Deep Packet Inspection (DPI) & Keyword Filtering

Unencrypted traffic is scanned for sensitive keywords in URLs, headers, or page content. If a match is found, the connection is terminated.

To enable granular, content-based censorship, allowing the blocking of specific pages or articles on an otherwise accessible website.

TCP Reset Attacks

Upon detecting banned keywords via DPI, the GFW sends forged TCP Reset (RST) packets to both the user and the server.

To actively and immediately terminate an undesirable connection, preventing the transfer of sensitive information.

SNI Filtering

The GFW inspects the unencrypted Server Name Indication (SNI) field during the HTTPS handshake to identify the requested domain.

To block encrypted HTTPS traffic without needing to decrypt the content, adapting censorship to a more secure web.

Active Probing & VPN Fingerprinting

The system actively probes suspected circumvention tool servers and analyzes traffic patterns to identify and block VPN and Tor connections.

To counter attempts by users to bypass the GFW, maintaining the integrity of the censorship regime.

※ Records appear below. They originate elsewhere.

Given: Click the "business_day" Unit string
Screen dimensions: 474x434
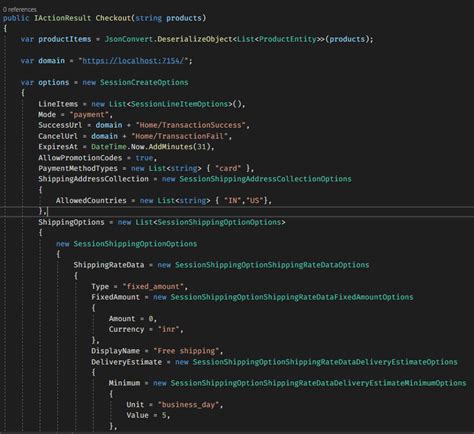Looking at the screenshot, I should point(189,405).
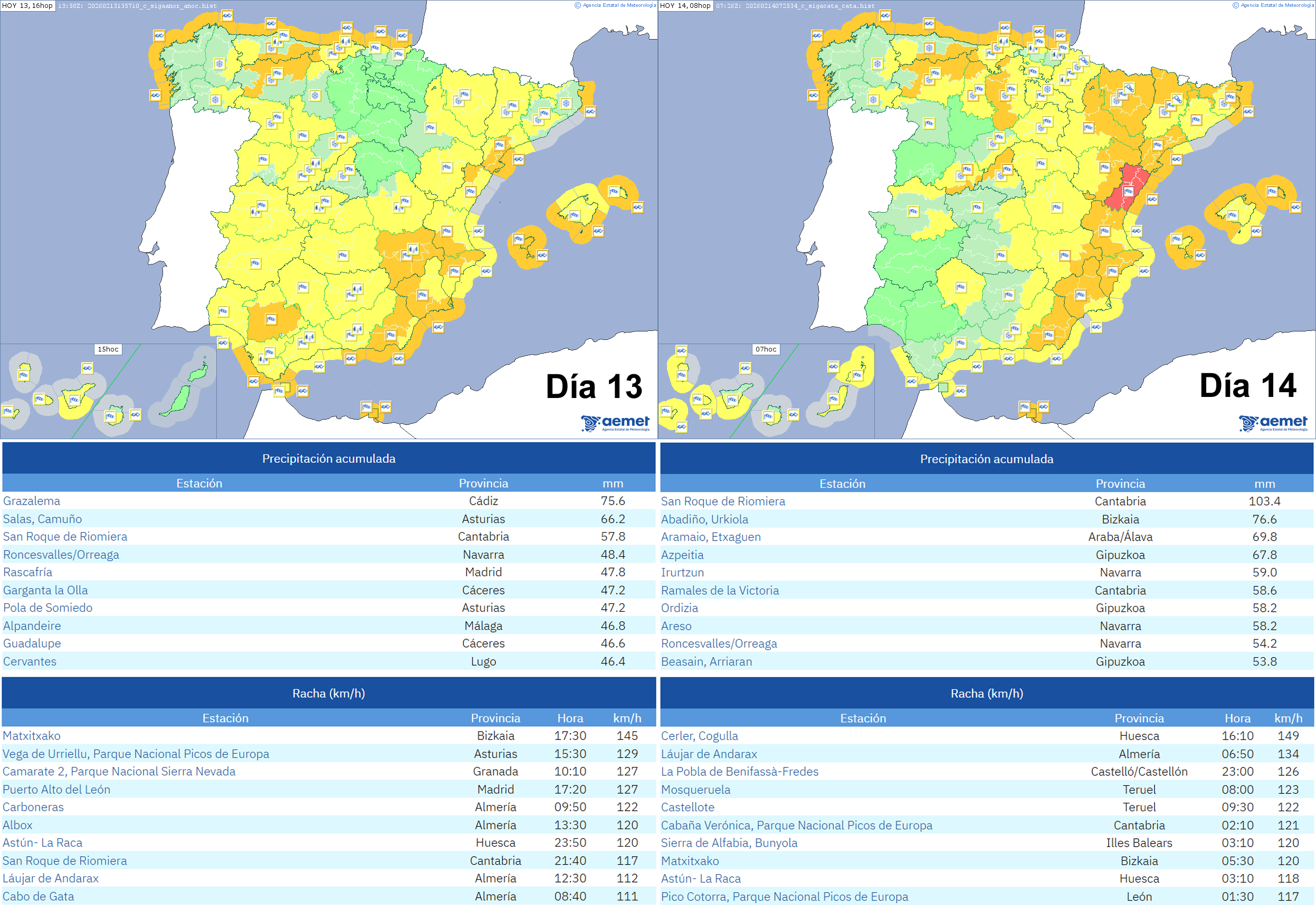Screen dimensions: 1316x910
Task: Open the Grazalema station link
Action: click(x=31, y=501)
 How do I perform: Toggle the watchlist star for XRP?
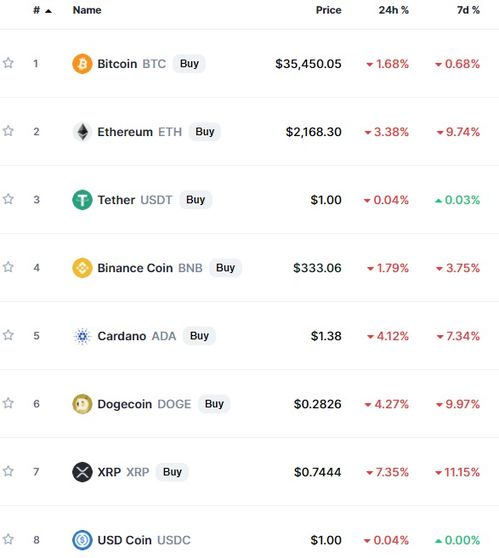tap(8, 471)
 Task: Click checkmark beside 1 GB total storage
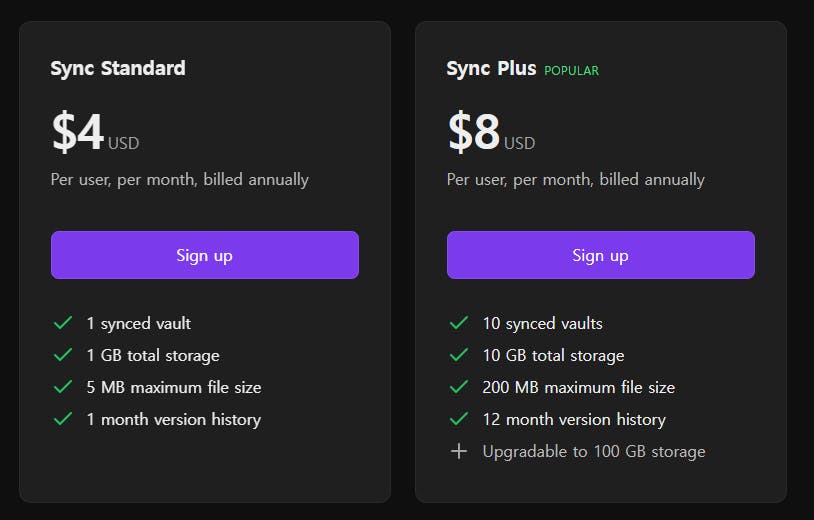(63, 355)
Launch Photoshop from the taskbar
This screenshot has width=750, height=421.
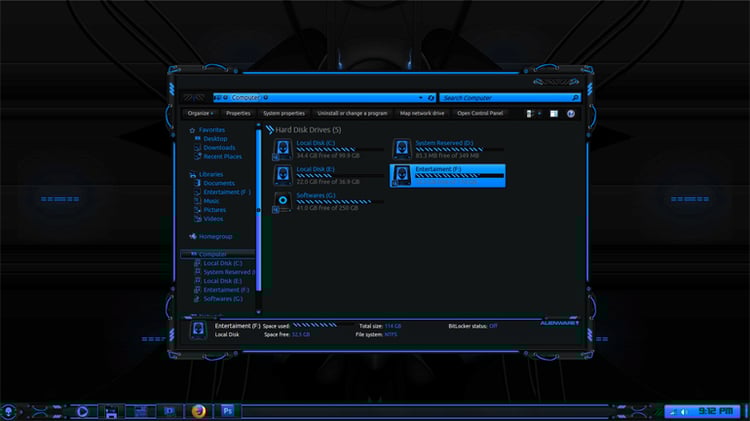(x=228, y=410)
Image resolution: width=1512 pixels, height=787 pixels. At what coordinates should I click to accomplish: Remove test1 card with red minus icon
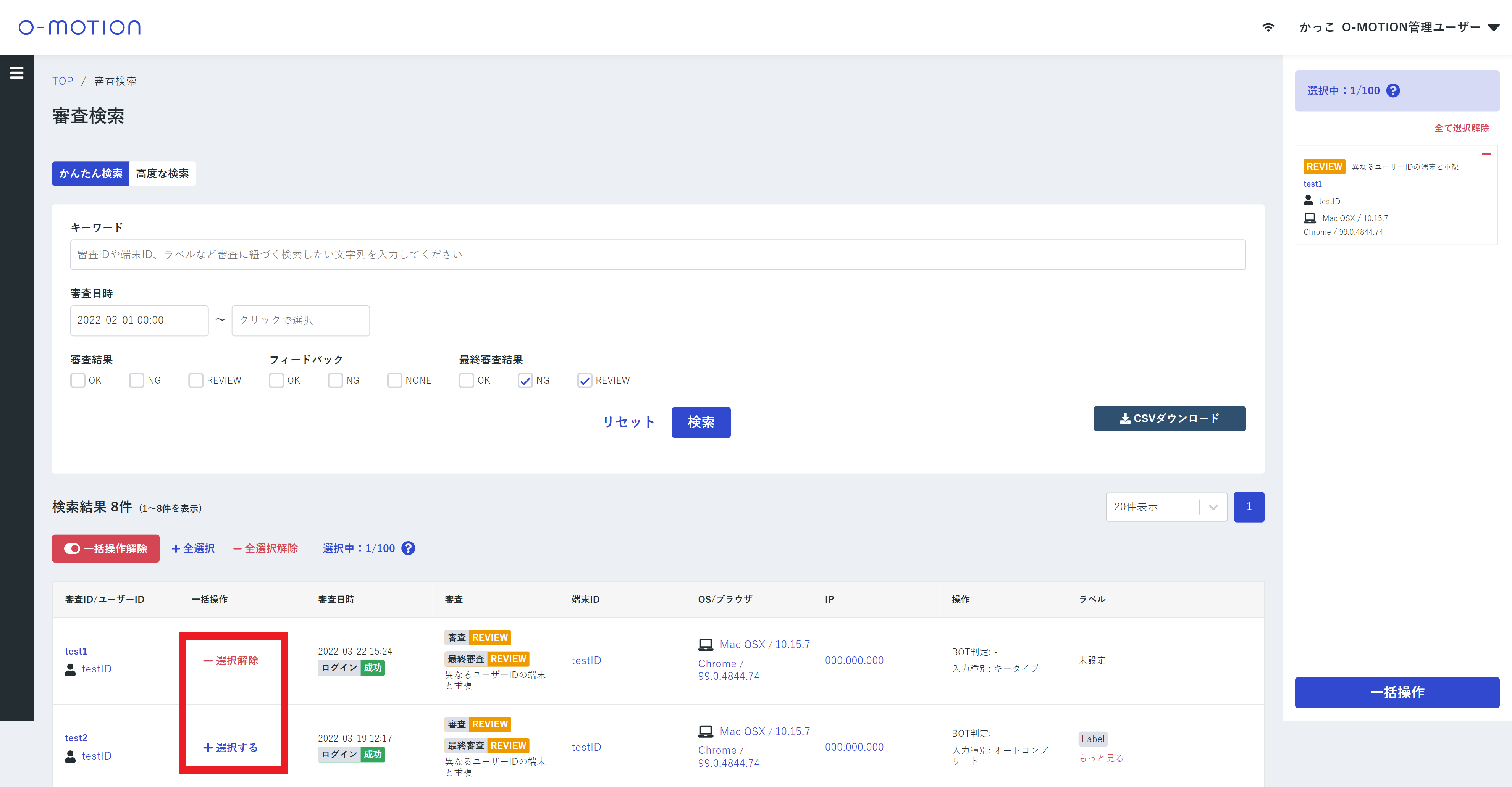[x=1486, y=154]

2.3 The Ecosystem Within the Walls


The Great Firewall's enduring success is attributable to more than just its technical sophistication. It has fostered a unique, self-contained digital ecosystem, turning a tool of political control into a powerful instrument of economic policy. This dual function creates a powerful symbiotic relationship between the state and domestic industry, deeply entrenching the GFW in China's political economy.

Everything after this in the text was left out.